The Bishops responded that since the Puritans had “in times recent” outlawed the whole of the Prayer Book, finding it all objectionable, there would be nothing left to present to the King were they to remove everything anybody objected to.

The Puritans filled page after page with their “Particular Exceptions,” which were linguistic or ceremonial. Many of their minor criticisms, though, harkened back to their theological objections.

As an example, the Prayer Book, during the celebration of the Eucharist, requires the “Priest” to say the words of Absolution. The “Exceptions” call for the removal, here and everywhere else in the Prayer Book, of the word “Priest.” It’s to be replaced by the word “Minister.” This, the Puritans claimed, is only being consistent, since sometimes the Prayer Book uses the word “Bishop,” sometimes “Priest” and sometimes “Minister.” They coyly concluded that this difference “in sundry titles” confused people.

One of the Bishops replied using the words from the Preface of the Anglican Ordinal of 1550: “from the Apostles’ time there have been these three Orders of Ministers in Christ’s Church—Bishops, Priests, and Deacons.” Since the Puritans and presbyterians didn’t accept these ancient Orders or maintain the Apostolic Succession, they would of course be willing to see these distinctions erased. The words would remain unchanged.

For the duration of the King’s writ, from April till July, the Commissioners met, argued and debated the “Exceptions.” Nobody looked at “ancient liturgies.” The Bishops fought every Puritan objection tooth and nail, sometimes defending even punctuation marks.

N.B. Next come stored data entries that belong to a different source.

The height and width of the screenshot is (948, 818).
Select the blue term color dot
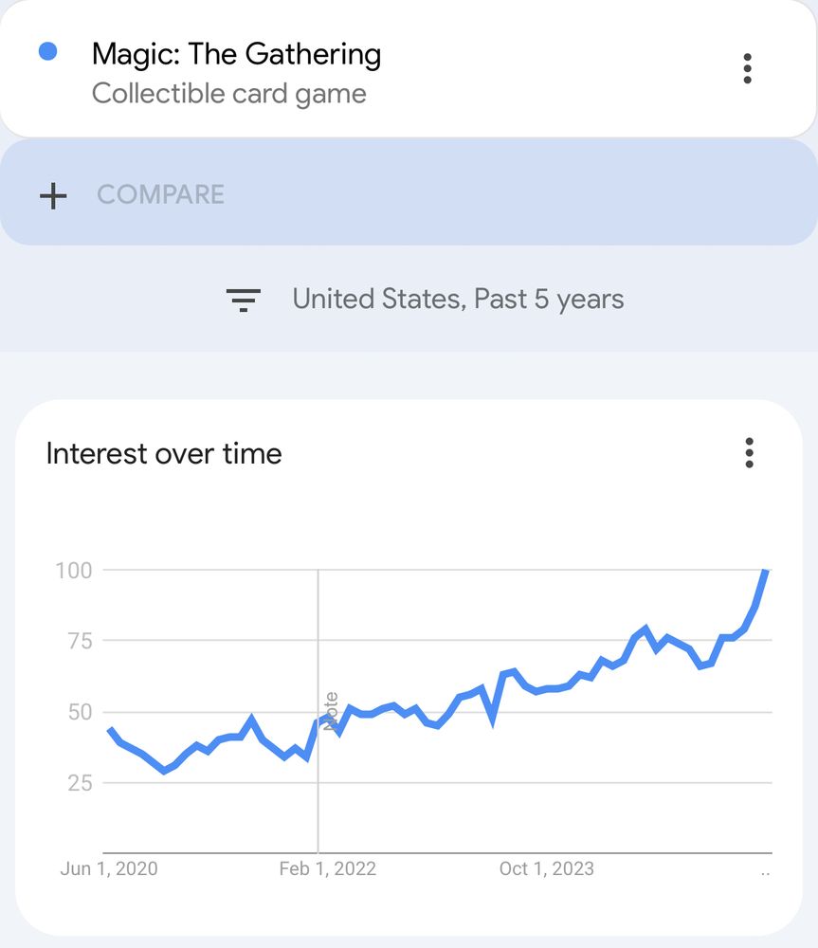click(47, 51)
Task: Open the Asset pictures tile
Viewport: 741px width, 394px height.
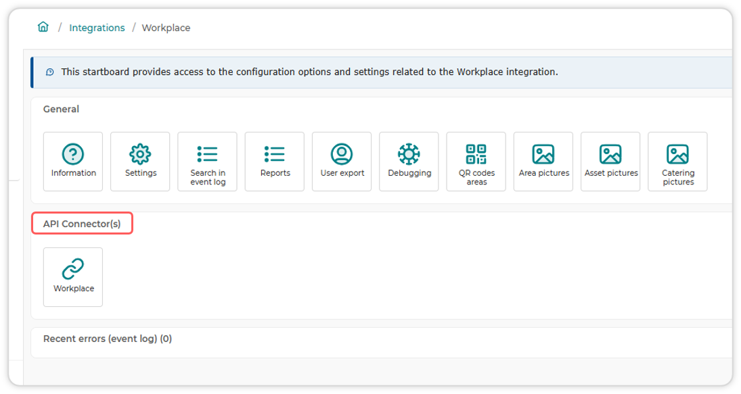Action: [x=610, y=162]
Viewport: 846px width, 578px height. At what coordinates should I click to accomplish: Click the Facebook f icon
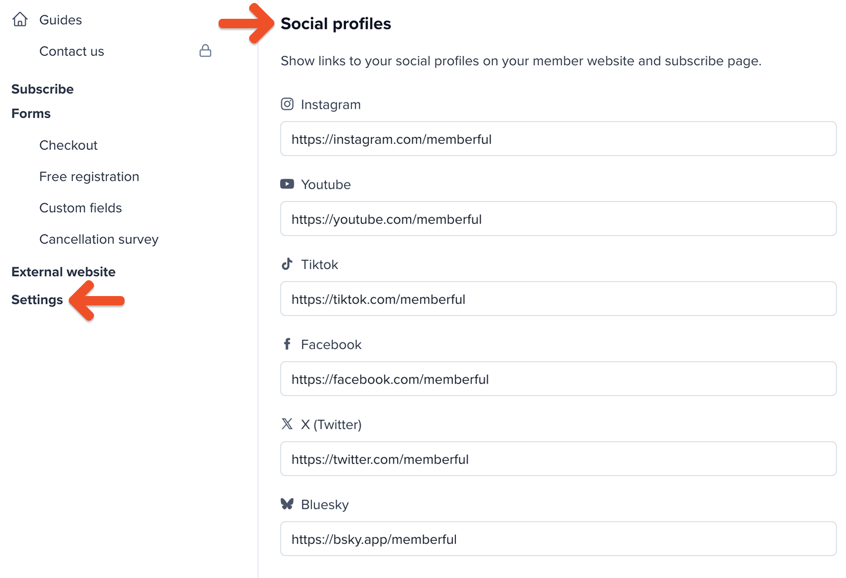pyautogui.click(x=287, y=344)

When the four months ended, the Bishops had allowed none of the Puritan’s “General Exceptions” and most of their “Particular Objections” were refused. Those the Bishops “allowed” were minor: “when anything is read for an epistle which is not in the epistles (but drawn from the Old Testament), instead of “The Epistle is written…” the Minster shall say “For the epistle…"; “in the Marriage Service the words, ‘till death us depart,’ be altered thus, ‘till death us do part.’ ”

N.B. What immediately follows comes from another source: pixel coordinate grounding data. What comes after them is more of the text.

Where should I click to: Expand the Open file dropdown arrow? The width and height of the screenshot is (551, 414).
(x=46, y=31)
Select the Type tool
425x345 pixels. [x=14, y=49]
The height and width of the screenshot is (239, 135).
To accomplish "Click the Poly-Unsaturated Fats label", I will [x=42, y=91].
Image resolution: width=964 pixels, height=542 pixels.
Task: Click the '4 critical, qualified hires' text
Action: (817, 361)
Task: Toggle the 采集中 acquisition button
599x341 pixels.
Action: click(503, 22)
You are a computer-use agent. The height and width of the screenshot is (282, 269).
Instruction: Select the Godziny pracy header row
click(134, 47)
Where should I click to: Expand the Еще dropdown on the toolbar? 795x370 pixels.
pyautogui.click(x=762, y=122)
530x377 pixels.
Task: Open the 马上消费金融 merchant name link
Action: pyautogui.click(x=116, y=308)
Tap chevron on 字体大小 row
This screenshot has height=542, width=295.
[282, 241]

The Conference ended and the Bishops reported to the King. Robert Sanderson, Bishop of Lincoln, was chosen to write a summary of the Conference. He concluded: "We have rejected all changes such as were either of dangerous consequence (as secretly striking at some established doctrine, or laudable practice of the Church of England, or indeed of the whole Catholick Church of Christ) or else of no consequence at all, but utterly frivolous and vain."

The King forwarded the results of the Conference to Parliament, heartily endorsing their conclusions.

The Puritans and presbyterians left Savoy empty-handed. The Puritans left the Church of England, becoming (many different sects of) “Non-conformists,” “Dissenters,” or “Independents.” The presbyterians became Presbyterians.